Eine Abmahnung ist die Vorstufe zur Kündigung. Sie bedeutet aber nicht, dass die Kündigung unmittelbar bevorsteht. Eine Kündigung kommt nur in Betracht, wenn der Arbeitnehmer das beanstandete Verhalten fortsetzt oder wiederholt. Durch die Abmahnung muss er wissen, dass im Wiederholungsfall die Kündigung droht.

Fazit

Wer als Arbeitnehmer betroffen ist, sollte eine Abmahnung immer ernst nehmen. Immerhin kann die Abmahnung die Vorstufe zur Kündigung sein.
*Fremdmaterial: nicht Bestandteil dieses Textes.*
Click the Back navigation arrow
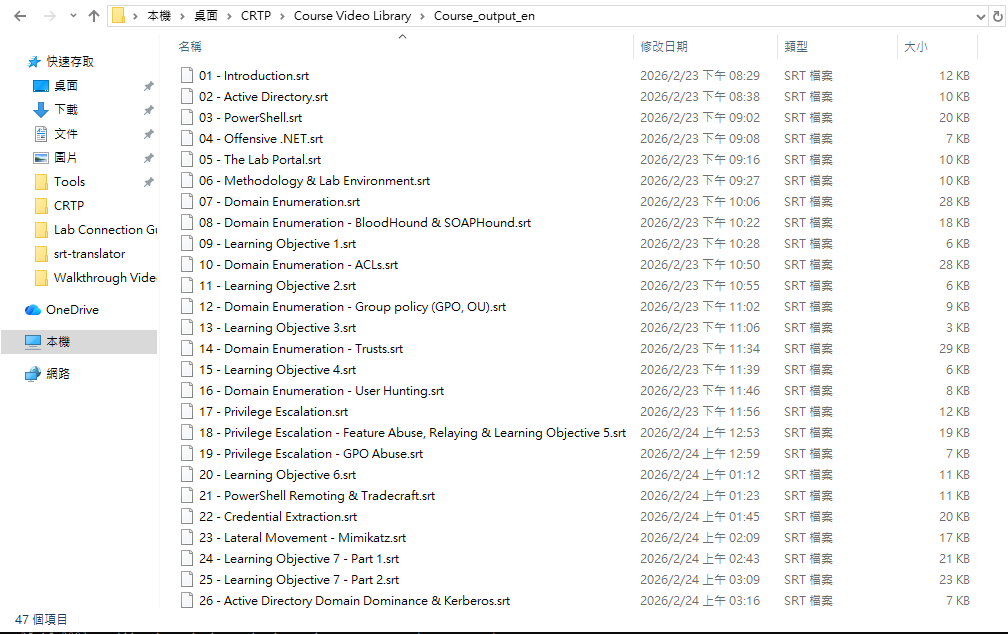The width and height of the screenshot is (1008, 634). (x=20, y=16)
Hält der Arbeitnehmer die Abmahnung für nicht gerechtfertigt und sieht in einer persönlichen Vorsprache beim Arbeitgeber wenig Sinn, sollte er sich anwaltlich beraten lassen und mit der richtigen Argumentation und möglichst unter anwaltlicher Begleitung gegen die Abmahnung vorgehen.

Das Wichtigste in Kürze

Was ist eine Abmahnung?

Der Arbeitgeber kann immer dann eine Abmahnung aussprechen, wenn der Arbeitnehmer seine arbeitsvertraglichen Pflichten verletzt hat. Die Abmahnung fungiert dabei als Hinweis, Warnung oder auch Appell an den Arbeitnehmer, um ihn zur Besserung seines Verhaltens zu bewegen.
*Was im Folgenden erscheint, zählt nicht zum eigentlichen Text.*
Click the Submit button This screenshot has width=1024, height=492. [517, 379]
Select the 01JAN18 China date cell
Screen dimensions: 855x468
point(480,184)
Warum wird eine Abmahnung erteilt?

Abmahnung können aus verschiedenen Gründen ausgesprochen werden. Grundsätzlich folgt sie auf eine Verletzung der arbeitsvertraglichen Pflichten des Arbeitnehmers. Zu diesen Pflichten gehört dabei nicht nur die Erfüllung seiner vertraglichen Arbeitsleistung, sondern auch sogenannte Nebenpflichten, wie der pflegliche Umgang mit Arbeitsmitteln, Pünktlichkeit und ein kollegiales Miteinander.
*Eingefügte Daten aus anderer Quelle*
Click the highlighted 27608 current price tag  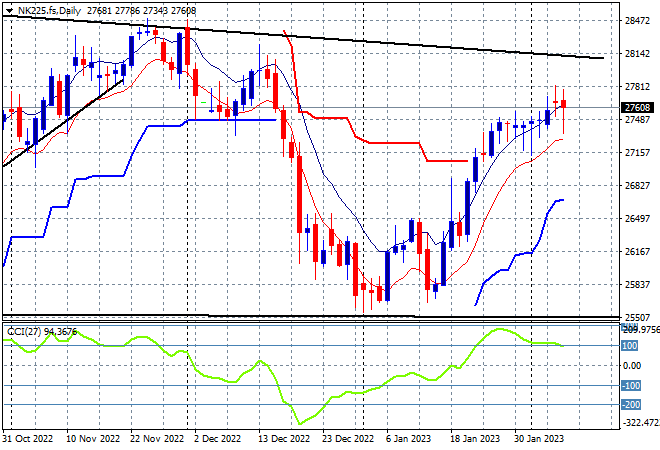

Wie muss eine Abmahnung erfolgen?

Die Abmahnung unterliegt keinen zwingenden Formvorschriften, und kann deshalb sowohl über eine mündliche oder schriftliche Erklärung gegenüber dem Vertragspartner erfolgen. Allerdings empfiehlt es sich, die Abmahnung stets in schriftlicher Form zu übermitteln. Die Abmahnung kann einen kündigungsvorbereitenden Charakter haben und aus Gründen der Beweissicherung und Dokumentation sollten in ihr auch mögliche Zeugen für den zur Last gelegten Verstoß gegen die Vertragspflichten im Einzelnen benannt sein.